Jason Calcanis has a terrific post tracking trends in Web advertising. He's absolutely right—we're at the beginning of a boom, as advertisers shift from traditional media to the Web. Advertisers have been very slow to understand the impact of the Web, but it's starting to happen, with some big mainstream advertisers like Budweiser starting to make significant online commitments.
This, in turn, provides the answer to one of the biggest fears about the shift to the Web from traditional media: How can you afford to fund fullscale news operations when online advertising revenue is a fraction of the dollars going to print or broadcast counterparts? Well, yeah, it is a fraction—now. In a few years, as dollars shift in a big way between traditional and new media, the economics will be very different, and online news operations gradually will become truly self-supporting.

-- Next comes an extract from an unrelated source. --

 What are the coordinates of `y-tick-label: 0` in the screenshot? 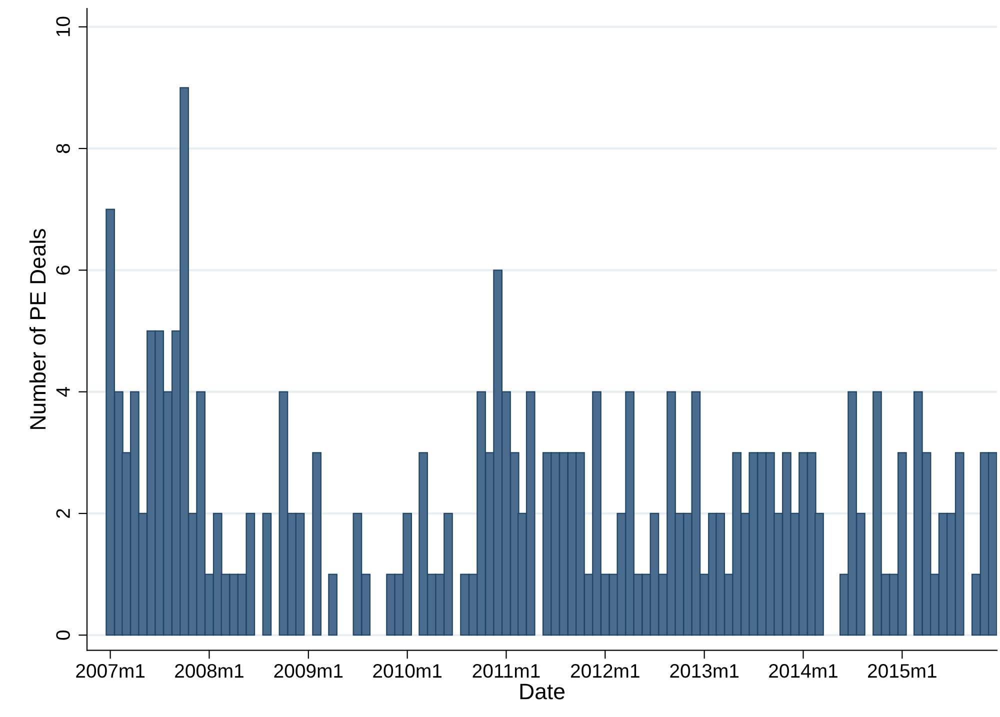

This is going to involve new kinds of online advertising and new kinds of online advertisers, but it will happen as the advantages of online media become clearer and advertisers adjust their spending accordingly. It's a scary transition, but Calcanis' chart and comments indicate that it's happening.
New, new thing + not controllable:
Losing "control" when one's ad might be next to a neagative comment or actually inspire less-than-positive posts, plus the newness on the net to many... goes to the core of our human fears...perhaps each industry wil lreach its own tipping point as a competitor is successful online and the others ("me too") rush to keep up. I trust you are enjoying your new/old world of post-backfence consulting.